Lambda layers contain resources, such as jar packages and configuration files, that functions can reference. Four layers will be created for runSPL:
1. myLayerLambdaS3: Deploy the jar files used for accessing S3 and Lambda API and compress these files into a deployment package named lambda_s3.zip, where jar files are located in the java/lib directory. The jar files come from esProc external library packages S3Cli and LambdaCli. The external library packages can be downloaded from the SPL official website.
2. myLayerSpl: Deploy jar files used for running SPL and compress these files into a deployment package named spl.zip, where jar files are located in the java/lib directory. The jar files come from the lib directory under the installed Enterprise SPL’s installation directory. In addition to the four jar files below, the others are the third-party jar packages SPL will reference:
esproc-bin-xxx.jar
esproc-ext-xxx.jar
esproc-ent-xxx.jar
ecloud-xxx.jar
xxx represents the date, and get the latest possible jar packages.
3. mySqlJdbc: Deploy the JDBC application package for connecting to Amazon RDS MySQL database. The package only contains one jar file: mysql-connector-j-8.3.0.jar, which can be downloaded from https://dev.mysql.com/downloads/connector/j/. Put the jar file in java/lib directory in* rds-mysql.zip*. To access any other database, just use their JDBC package.
4. runsplConfig: Deploy SPL configuration file *raqsoftConfig.xml *and related files. Our example involves the local script file *orders.splx *and the local composite table file orders.ctx. Compress them into deployment package config.zip, put raqsoftConfig.xml in java/config directory, and place orders.splx and orders.ctx in the root directory.

*SUPPLIED DATA*:
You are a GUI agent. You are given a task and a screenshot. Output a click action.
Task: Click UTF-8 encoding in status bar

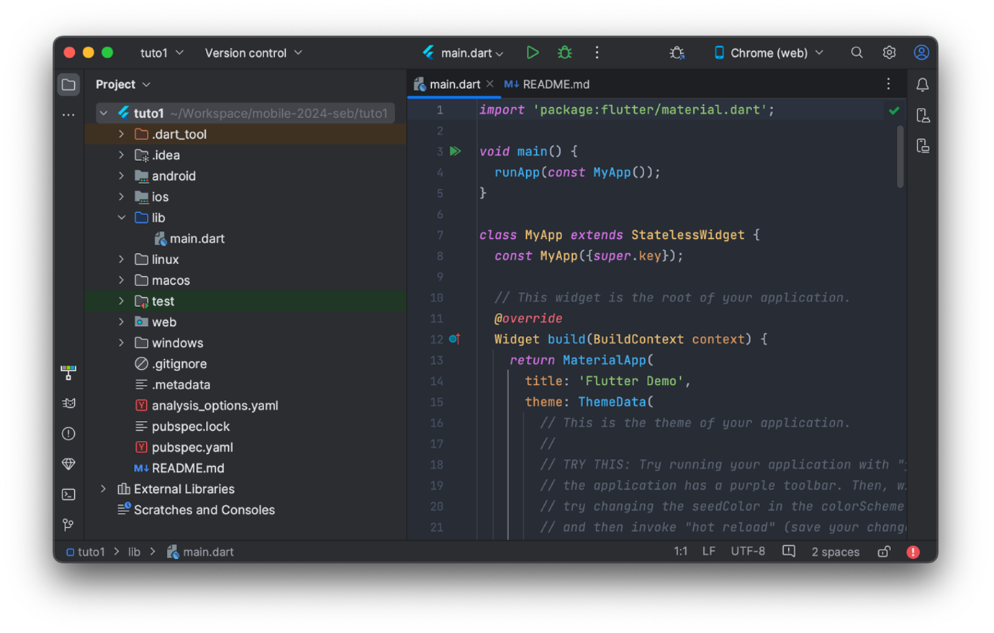click(748, 551)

*REQUIREMENT*:
From the Lambda layers text above, transcribe word for word the part starting with "2. myLayerSpl: Deploy" and going on through "their JDBC package.".

*COMPLETED TASK*:
2. myLayerSpl: Deploy jar files used for running SPL and compress these files into a deployment package named spl.zip, where jar files are located in the java/lib directory. The jar files come from the lib directory under the installed Enterprise SPL’s installation directory. In addition to the four jar files below, the others are the third-party jar packages SPL will reference:
esproc-bin-xxx.jar
esproc-ext-xxx.jar
esproc-ent-xxx.jar
ecloud-xxx.jar
xxx represents the date, and get the latest possible jar packages.
3. mySqlJdbc: Deploy the JDBC application package for connecting to Amazon RDS MySQL database. The package only contains one jar file: mysql-connector-j-8.3.0.jar, which can be downloaded from https://dev.mysql.com/downloads/connector/j/. Put the jar file in java/lib directory in* rds-mysql.zip*. To access any other database, just use their JDBC package.